Although famously ‘hanging up its high vis jacket’ in March 2025, JSO was one influential strand within a dynamic nexus of activist NGOs addressing the multiple ramifications of climate change through non-violent direct action (NVDA), legal, and other routes. Love, Anger and Betrayal is inspiring and, at the same time, challenging and harrowing when one considers the diverse consequences locked in by gases already emitted into the atmosphere and further feedback loops. This is exacerbated by the evident wilful blindness and collusion of vested interests in politics, media and corporates (particularly the petrochemical industry) to maintain a self-interested status quo. Maintaining economic growth is mis-sold as beneficial for future generations, when the objective reality is that it inflicts upon them multiple dystopian ramifications consequent from climate disruption. Jonathon highlights that even this economic myopia is fatally undermined by authoritative figures, who describe how the current model of insurance and reinsurance may become non-viable as damages increase through climate disruption.

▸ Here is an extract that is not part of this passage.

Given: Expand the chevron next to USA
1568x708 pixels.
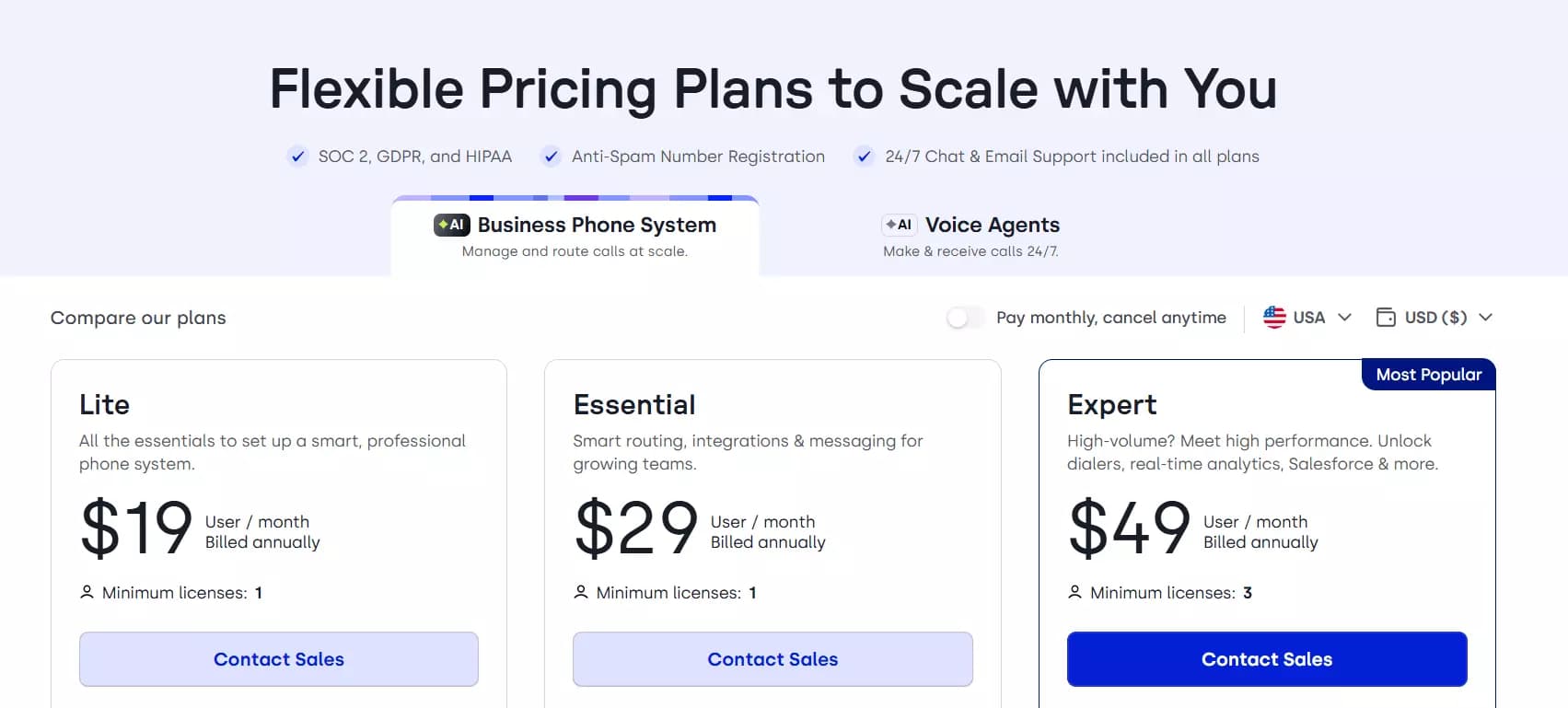Looking at the screenshot, I should [x=1346, y=317].
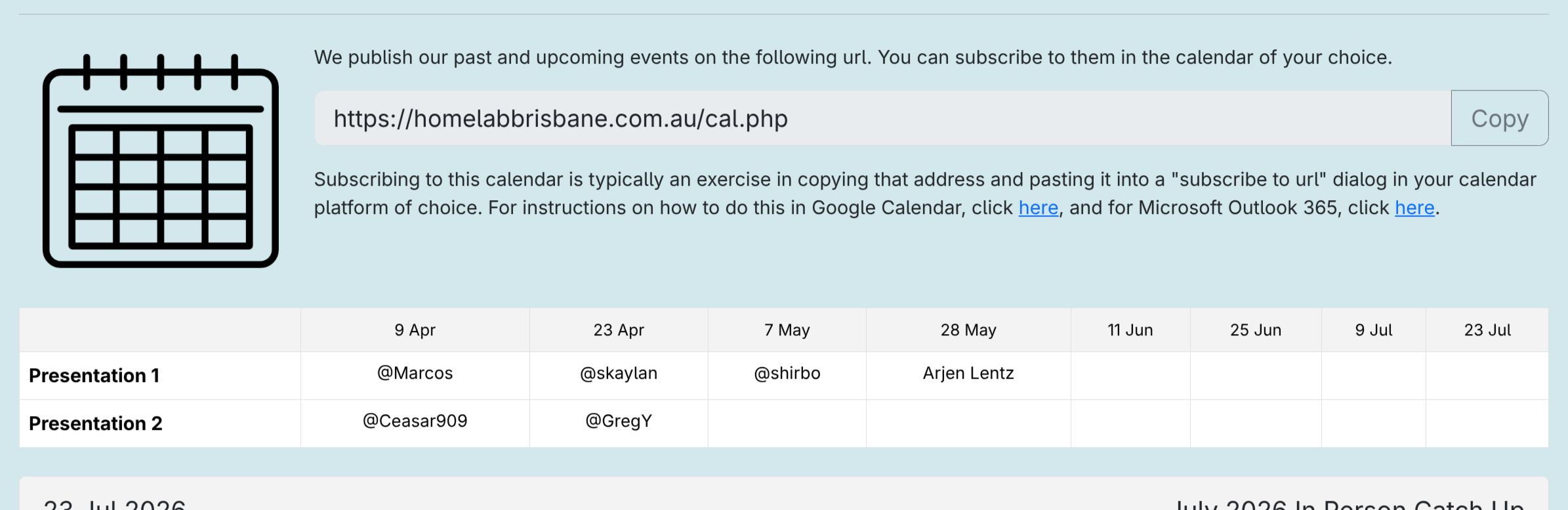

Testimony from young JSO activists is extensively quoted throughout the book. This demonstrates significant understanding of the science, but also a visceral realisation that their futures are stolen as they inherit a blighted world. Many have abandoned prospects for enjoying formerly conventional lifestyles, such as home ownership, families, and careers. They regard protest as the only sane response to an insane world. Climate change constitutes a totemic issue deeply interdependent with ecocide, injustices and inequalities, including genocide, colonialism, famine, soil degradation, food insufficiency, flood, drought, wildfires, sea level rise, heatwaves, rising numbers of environmental and climate refugees, rising fascism, and civil instability. Appreciating that the freedoms they enjoy today have been won by those who put their lives on the line – the Suffragettes, freedom riders of the civil rights movement, LGBT activists and more – these young people feel they have no choice but to fight through NVDA for the creation of a human-oriented world built on foundations beyond profit.
This weight of anticipatory grief about losing supportive capacities of the environment provides these young people with empathy for the powerless and for future generations: the ‘love’ of the book’s title; ‘anger’ and ‘betrayal’ need little further explanation. They find strength and coping mechanisms in acting faithfully with their beliefs and values, and in the kinship with others undertaking actions. They suffer perceived wrongful arrest and, not infrequently, imprisonment. They are given recognition in April 2023 by UN Secretary General António Guterres, saying, “Climate activists are sometimes depicted as dangerous radicals. But the truly dangerous radicals are the countries that are increasing the production of fossil fuels. Investing in new fossil fuel infrastructure is moral and economic madness”.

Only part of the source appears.